Sterile neutrinos are a type of neutrino that has been hypothesized as a possible explanation for some surprising experimental results, although they have yet to be confirmed. Scientists are scouring the globe for them in a variety of tests.

While electron, muon, and tau neutrinos (and antineutrinos) interact with matter via two forces (weak force and gravity), scientists believe sterile neutrinos may solely interact via gravity. This would make them even more difficult to detect than the perplexing “normal” neutrinos. Gravity is the weakest of all the forces, and neutrinos are extremely light, thus gravity has nothing to work with. Finding faint signals in the midst of the universe’s chaos will be difficult, but not impossible.

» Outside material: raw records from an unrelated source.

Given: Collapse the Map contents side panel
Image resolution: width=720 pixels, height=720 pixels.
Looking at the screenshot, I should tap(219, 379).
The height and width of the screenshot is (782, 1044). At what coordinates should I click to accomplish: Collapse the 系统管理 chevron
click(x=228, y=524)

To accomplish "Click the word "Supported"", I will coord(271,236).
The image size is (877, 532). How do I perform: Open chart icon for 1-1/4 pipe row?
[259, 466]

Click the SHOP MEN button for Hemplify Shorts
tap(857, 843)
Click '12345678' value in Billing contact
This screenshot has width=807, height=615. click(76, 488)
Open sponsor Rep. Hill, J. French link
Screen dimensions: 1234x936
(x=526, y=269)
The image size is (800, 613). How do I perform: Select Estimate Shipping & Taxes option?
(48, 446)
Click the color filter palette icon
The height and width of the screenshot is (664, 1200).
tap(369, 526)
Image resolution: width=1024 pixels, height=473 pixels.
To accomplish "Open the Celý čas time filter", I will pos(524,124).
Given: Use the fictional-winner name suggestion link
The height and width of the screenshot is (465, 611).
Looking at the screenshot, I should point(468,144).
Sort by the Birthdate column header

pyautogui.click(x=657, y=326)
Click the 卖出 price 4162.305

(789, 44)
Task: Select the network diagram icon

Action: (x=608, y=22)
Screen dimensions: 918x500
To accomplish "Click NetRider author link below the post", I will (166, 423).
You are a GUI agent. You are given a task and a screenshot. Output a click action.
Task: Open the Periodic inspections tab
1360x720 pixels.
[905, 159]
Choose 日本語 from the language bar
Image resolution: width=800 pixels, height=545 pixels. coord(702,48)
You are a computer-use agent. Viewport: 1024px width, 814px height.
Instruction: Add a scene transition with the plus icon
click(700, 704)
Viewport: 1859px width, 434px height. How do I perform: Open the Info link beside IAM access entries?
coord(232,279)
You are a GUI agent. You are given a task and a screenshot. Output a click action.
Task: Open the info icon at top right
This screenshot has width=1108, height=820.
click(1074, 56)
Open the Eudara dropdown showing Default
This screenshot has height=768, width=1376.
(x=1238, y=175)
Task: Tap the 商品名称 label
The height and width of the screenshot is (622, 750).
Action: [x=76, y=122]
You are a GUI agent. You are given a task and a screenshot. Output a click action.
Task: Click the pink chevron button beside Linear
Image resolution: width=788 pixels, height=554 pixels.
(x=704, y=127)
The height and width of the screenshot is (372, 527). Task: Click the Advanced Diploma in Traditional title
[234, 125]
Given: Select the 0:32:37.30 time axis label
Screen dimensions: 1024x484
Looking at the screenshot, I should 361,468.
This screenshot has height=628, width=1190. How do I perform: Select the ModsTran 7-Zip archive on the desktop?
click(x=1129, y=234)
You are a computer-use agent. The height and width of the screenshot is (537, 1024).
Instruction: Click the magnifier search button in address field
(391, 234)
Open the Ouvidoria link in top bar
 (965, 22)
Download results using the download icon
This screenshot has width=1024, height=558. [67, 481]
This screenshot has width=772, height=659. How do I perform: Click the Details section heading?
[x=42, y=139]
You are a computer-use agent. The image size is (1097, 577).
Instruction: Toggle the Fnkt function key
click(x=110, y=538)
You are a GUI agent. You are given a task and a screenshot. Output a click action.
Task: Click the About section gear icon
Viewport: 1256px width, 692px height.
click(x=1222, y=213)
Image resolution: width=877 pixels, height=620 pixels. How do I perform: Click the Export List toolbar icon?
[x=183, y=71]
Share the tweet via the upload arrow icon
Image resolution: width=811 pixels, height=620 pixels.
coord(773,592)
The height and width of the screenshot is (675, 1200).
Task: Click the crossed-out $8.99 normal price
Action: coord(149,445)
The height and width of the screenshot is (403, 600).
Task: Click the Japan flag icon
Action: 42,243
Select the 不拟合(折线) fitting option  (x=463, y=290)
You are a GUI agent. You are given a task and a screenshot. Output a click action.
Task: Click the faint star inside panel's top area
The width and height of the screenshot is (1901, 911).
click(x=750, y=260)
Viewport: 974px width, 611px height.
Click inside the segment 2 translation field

While scientists are aware of the three types of neutrinos, they are unsure how many sterile neutrinos exist. Is there only one to include, or are there three in parallel? Or there could be much more!

 

Spin and helicity are properties of particles, notably the strange neutrino. Although the particles do not really spin like a top, this is a useful metaphor. Helicity describes how the spin of a particle interacts with its movement, and it’s similar to being left-handed or right-handed.

Make two fists with your hands outstretched. Your thumb points in the direction of movement, and your fingers curve to symbolize a particle’s spin. These are right-handed and left-handed particles, and they’re significant because the weak force, one of nature’s four forces, does not regard them equally. The weak force tends to interact with particles that are left-handed.

Only left-handed neutrinos have been discovered so far. Right-handed neutrinos, on the other hand, could be the expected sterile neutrinos. Sterile (right-handed) neutrinos would interact only through gravity because the weak force would ignore them, making them nearly invisible.

Oscillation is one method for locating these elusive particles. Excess neutrino oscillations have been seen in several studies when theory indicated they shouldn’t be. In several investigations, neutrinos appeared or disappeared over considerably shorter distances than neutrinos from more distant places, such as the atmosphere or the sun. If neutrinos oscillate into this fourth type of particle, the quick shifts and abnormalities observed in experiments could be explained. Before anything can be decided definitively, much more data is required.